Well, it certainly would taint the blood. I don't know what effect it has. I don't think we are certain of that. But as I mentioned before on Dan's question, these exclusion criteria for donors are put in place just to be sure that it won't happen.

So, I mean, excluding donors with flu is actually not new or exclusive to swine flu. I think it has been done in the past for other flu types as well.

Shawn DuBravac, FIG.

For the operating expenses for this year, did you say they are going to be down $10 million versus last year, roughly?

So what we are saying is that they are going to go down by more than $10 million on an annualized basis, but we had a first quarter without that impact.
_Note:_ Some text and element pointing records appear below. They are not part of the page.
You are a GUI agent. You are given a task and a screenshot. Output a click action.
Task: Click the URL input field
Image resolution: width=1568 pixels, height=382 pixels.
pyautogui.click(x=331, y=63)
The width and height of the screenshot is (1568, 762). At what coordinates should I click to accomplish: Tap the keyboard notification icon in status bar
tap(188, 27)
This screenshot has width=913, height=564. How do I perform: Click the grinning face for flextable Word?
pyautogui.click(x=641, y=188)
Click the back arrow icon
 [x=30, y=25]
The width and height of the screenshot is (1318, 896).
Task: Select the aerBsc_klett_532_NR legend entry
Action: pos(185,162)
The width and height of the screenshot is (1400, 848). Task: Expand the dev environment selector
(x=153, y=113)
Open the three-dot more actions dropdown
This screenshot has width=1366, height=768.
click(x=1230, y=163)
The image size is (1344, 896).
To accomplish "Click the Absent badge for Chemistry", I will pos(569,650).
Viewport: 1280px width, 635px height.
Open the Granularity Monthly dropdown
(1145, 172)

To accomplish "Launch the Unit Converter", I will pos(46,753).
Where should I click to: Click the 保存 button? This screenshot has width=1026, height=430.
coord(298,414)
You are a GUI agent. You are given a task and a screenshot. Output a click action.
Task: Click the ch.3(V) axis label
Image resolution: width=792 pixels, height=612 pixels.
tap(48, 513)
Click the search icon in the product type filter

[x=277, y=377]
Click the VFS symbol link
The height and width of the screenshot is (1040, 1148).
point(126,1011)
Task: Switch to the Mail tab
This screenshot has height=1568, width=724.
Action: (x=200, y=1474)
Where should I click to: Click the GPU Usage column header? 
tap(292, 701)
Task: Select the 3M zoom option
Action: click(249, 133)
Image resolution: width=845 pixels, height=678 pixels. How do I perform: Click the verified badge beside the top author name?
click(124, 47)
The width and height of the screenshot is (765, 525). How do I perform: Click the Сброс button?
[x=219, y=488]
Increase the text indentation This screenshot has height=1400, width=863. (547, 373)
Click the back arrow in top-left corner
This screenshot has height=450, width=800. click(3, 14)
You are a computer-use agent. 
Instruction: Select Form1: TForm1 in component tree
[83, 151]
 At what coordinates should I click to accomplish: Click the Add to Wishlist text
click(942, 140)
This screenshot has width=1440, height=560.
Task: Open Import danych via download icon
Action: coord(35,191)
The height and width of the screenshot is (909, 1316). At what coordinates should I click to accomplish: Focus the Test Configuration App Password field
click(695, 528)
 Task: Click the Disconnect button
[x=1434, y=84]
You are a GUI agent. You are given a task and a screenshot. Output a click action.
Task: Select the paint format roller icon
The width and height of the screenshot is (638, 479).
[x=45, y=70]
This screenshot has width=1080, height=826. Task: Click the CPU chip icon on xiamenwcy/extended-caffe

So down $10 million on an annualized basis versus 2008?

That's right.

(Operator Instructions). Brett Rice, Janney Montgomery Scott.

I don't know whether you break this out. The disposable kit sales in the first quarter versus the fourth quarter, do you have a number on that?

We don't typically give numbers on that in detail. I think this quarter was -- if you go back a year ago, we had sales of a lot of illuminators. It was an extraordinary high number of illuminators. We felt at that time it was appropriate to point that out, just because it was such a high number. But otherwise, we really don't want to get too much into details between kits and illuminators. So I don't have a ready answer for you on that. But sequentially they are up. That much I know.

The portion of the cash that is in -- let me just look at the 10-Q -- in short-term investments, there is no issues on that, that is safe and sound?

I will let Kevin answer that one.

Yes, it is safe and sound. Going back to 2007, we had taken other than temporary impairments on our portfolio. We stopped doing so in the third quarter of 2008, because the remaining investments were sound. So we don't feel at this point that we've got any exposure.

I can roughly reduce the cash burn per quarter by about $2.5 million -- you know, $10 million divided by 4, or $2.5 million, is that a good way to look at it?

Kevin, I will let you take that as well.

I think a good way to look at it is, looking at Q1 as the high burn quarter for the remainder of the year. We expect a downward stair step from there as the full effect of our restructuring plans take place. All we can say is we will have cash at the end of 2009.

Thank you. And congratulations on your new position, Kevin.

Thank you so much.

(Operator Instructions). Seeing as there are no further questions, I would like to turn the call back to management for any concluding remarks.

Thank you for joining us today. We look forward to updating you on our second quarter conference call in the middle of the summer. Thank you.

Ladies and gentlemen, this concludes today's teleconference. Thank you for your participation.